アルゴの掛け声に、全員が縄を放り出して一斉に森の方に駆け出すと、ゼェゼェと肩で息をしているセガーレが、手首に輪をつけたままヒモを引きずりながら、慌てて追ってくる。
「ま、まっで! おいでかないで!!」
アルゴが森に飛び込んで振り向くと、ブルブルとスライムが震え出した。
「遅いんだよアホウ!!」
オデッセイが体を突き出して、セガーレを木立の影に引き摺り込んだ瞬間……スライムが炸裂した。
天まで吹き上がる火柱が、まばゆい光を放つ。
「間一髪だったな……」
「ヒヤヒヤしたスねーwww」
「うぅ……背中の傷が痛いですぅ……」
全員で一息ついていると、四つん這いになって疲労困憊している様子のセガーレが、アゴから汗を滴らせながら顔を上げる。

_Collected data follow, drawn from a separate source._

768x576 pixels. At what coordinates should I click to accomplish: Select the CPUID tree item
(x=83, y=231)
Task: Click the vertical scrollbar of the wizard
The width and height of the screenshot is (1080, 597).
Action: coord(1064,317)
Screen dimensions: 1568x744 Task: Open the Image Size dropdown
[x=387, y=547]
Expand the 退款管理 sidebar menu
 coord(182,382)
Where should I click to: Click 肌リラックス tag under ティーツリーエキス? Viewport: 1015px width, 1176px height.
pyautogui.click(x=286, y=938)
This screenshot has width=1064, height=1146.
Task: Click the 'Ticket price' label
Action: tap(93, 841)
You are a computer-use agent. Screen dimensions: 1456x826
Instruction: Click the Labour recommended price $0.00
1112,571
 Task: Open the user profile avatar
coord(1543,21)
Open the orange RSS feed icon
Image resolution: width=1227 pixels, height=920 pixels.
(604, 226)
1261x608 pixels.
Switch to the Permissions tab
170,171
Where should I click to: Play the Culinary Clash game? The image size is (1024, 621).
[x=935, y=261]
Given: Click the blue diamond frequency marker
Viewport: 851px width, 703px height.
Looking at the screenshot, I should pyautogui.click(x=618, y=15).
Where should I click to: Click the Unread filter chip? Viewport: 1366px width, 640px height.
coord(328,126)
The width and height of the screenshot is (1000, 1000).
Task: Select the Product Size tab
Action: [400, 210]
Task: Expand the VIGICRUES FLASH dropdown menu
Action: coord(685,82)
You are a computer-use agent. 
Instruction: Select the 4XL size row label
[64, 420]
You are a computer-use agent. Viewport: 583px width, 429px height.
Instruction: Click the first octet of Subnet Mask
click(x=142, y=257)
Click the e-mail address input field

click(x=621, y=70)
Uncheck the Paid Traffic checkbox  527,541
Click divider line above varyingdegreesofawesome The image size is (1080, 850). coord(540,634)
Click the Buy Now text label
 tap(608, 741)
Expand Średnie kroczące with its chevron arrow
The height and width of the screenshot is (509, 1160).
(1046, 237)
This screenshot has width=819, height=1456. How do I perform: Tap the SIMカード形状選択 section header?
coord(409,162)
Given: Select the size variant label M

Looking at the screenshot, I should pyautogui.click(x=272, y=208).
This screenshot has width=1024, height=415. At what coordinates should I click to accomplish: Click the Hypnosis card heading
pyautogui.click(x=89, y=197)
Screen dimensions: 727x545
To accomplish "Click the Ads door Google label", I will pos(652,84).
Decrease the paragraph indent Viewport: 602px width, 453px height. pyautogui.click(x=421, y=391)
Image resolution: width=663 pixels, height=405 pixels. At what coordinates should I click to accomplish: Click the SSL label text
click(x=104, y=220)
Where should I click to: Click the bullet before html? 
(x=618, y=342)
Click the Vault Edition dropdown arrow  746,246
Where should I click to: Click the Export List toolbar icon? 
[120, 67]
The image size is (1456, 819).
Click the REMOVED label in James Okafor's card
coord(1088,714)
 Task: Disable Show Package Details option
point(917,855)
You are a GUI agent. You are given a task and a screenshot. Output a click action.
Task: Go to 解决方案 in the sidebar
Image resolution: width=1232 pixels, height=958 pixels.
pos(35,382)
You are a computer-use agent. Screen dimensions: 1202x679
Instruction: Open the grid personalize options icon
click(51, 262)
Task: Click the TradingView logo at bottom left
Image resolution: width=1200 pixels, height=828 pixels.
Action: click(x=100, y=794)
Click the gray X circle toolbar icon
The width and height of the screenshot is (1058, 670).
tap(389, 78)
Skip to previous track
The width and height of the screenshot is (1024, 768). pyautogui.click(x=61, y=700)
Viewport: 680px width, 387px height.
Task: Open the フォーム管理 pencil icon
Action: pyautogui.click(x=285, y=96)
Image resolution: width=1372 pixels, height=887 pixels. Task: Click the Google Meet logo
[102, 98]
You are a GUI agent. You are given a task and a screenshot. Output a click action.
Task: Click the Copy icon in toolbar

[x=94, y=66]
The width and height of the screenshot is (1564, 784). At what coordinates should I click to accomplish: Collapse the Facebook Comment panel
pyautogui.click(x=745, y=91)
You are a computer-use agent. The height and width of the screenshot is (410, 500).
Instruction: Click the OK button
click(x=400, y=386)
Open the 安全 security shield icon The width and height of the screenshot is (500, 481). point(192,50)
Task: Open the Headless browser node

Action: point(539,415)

「あ、ありがとう……! ボクちん、この礼は、住んでた街に帰ったら必ず……!!」
「街に帰る? 何言ってるんだお前?」
「え?」
アルゴは顔を硬らせるセガーレに、腕を指差して見せた。
「そいつは
ニィ、と片頬を上げる笑みを浮かべて見せると、セガーレは自分の腕を見下ろして、固まった。
「お前はこのまま、俺たちと一緒に王都に帰るんだよ」
「うぇ……うぇえ!?」
「あれだけのことをしておいて、ただで済むと思っているのが大間違いだ」
これから忙しくなる。
大して役には立たないだろうが、小間使いとして、せいぜいこき使わせてもらうつもりだった。
「そ、そんなぁ……!!」
「働きを認めれば解放してやる。せいぜい、真面目にやることだな」
セガーレの情けない顔を見て、イーサとエルフィリアが爆笑し、ウルズとサンドラも笑いを堪え、オデッセイは引いていた。
「マジでえげつねぇ……!! あの状況で、なんでそんな事思いつくんだ……?」
「まぁ、ほらwww」
彼の言葉に、イーサが笑いすぎて浮かんだ涙を拭いながら、その肩をぽん、と叩く。